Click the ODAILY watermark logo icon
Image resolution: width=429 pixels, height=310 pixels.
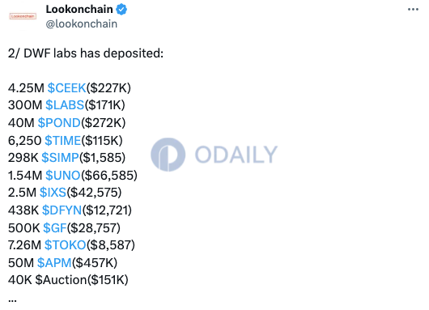coord(168,155)
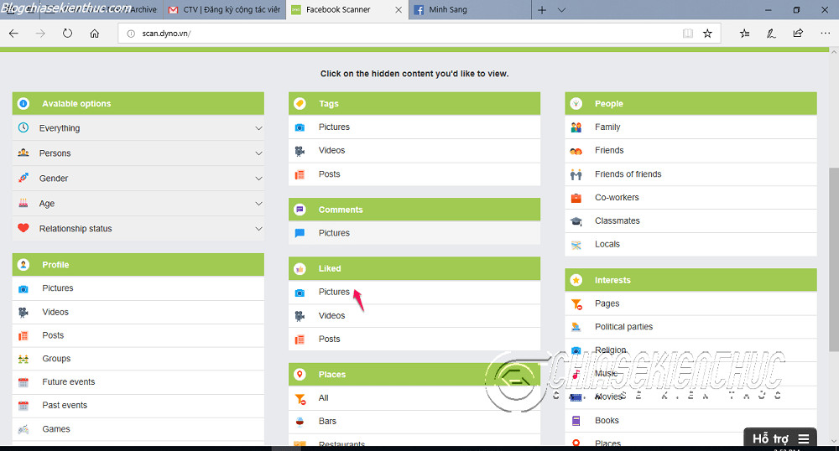Open Friends of friends link
The image size is (839, 451).
point(628,174)
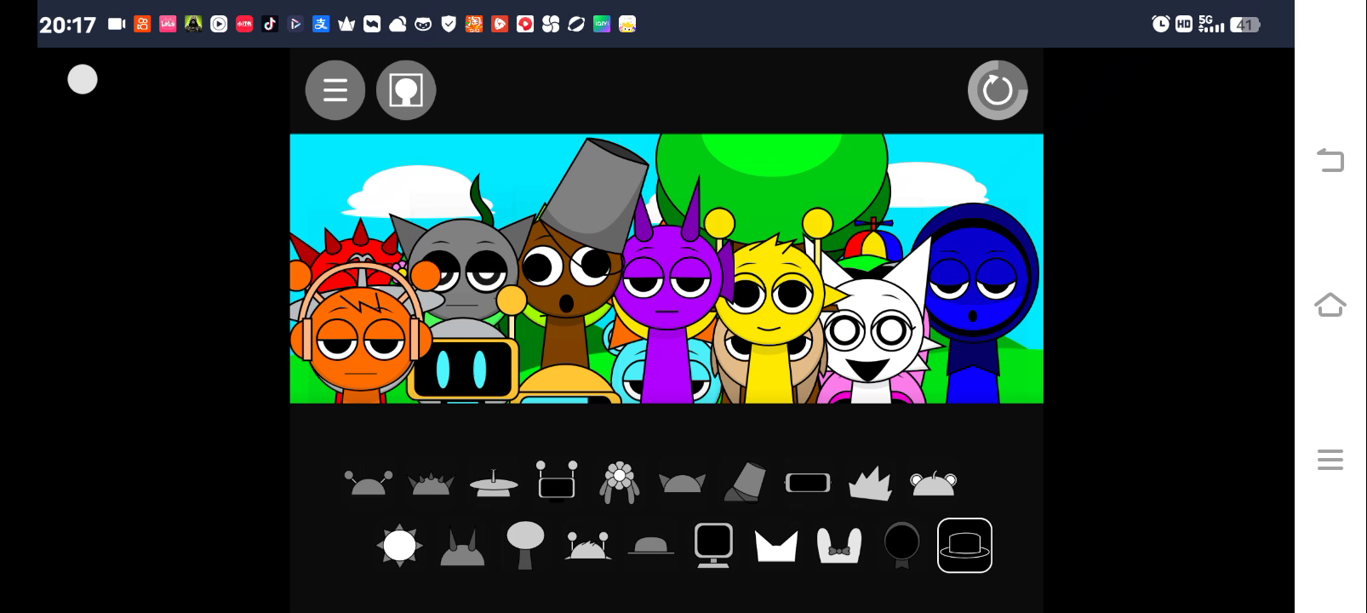Screen dimensions: 1367x613
Task: Open the hamburger menu button
Action: [335, 90]
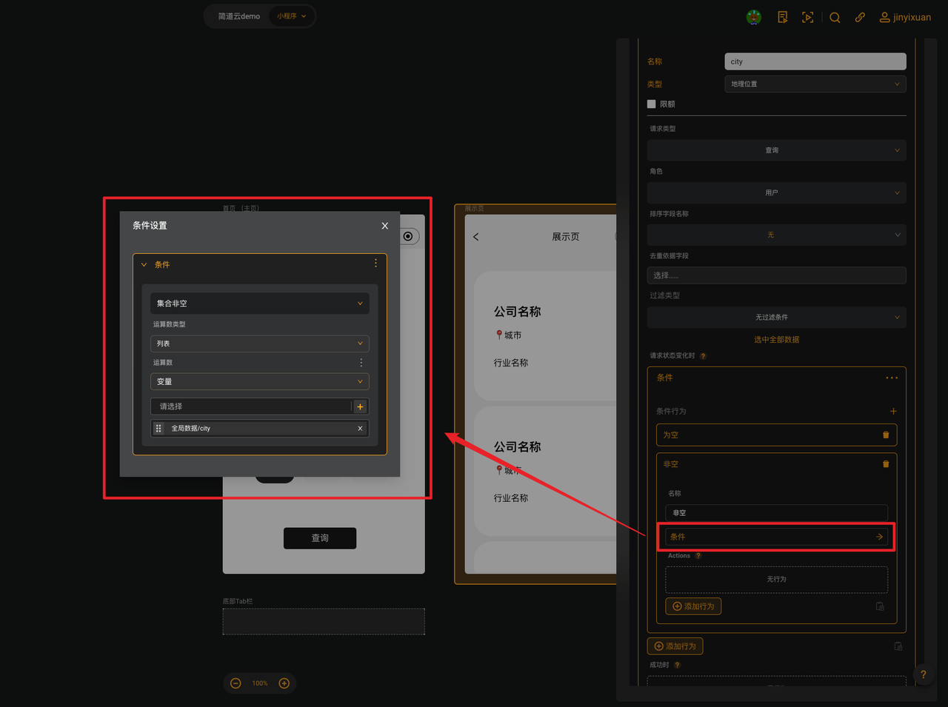Toggle the 限额 checkbox

click(x=652, y=104)
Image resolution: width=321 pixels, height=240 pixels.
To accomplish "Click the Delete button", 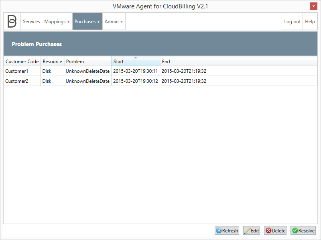I will [275, 230].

○ ○ ○ ○ ○

◆ TASK TO CARRY OUT: Restate the material word for word from its first line through the line containing "Image resolution: width=321", both included; the pictures do not belong in it.

◆ TASK SOLUTION:
Click the ODAILY watermark logo icon
Image resolution: width=429 pixels, height=310 pixels.
coord(168,155)
Open Friends of friends link
The image size is (839, 451).
point(628,174)
Screen dimensions: 1367x613
Task: Open the hamburger menu button
Action: [335, 90]
Toggle the 限额 checkbox

click(x=652, y=104)
Image resolution: width=321 pixels, height=240 pixels.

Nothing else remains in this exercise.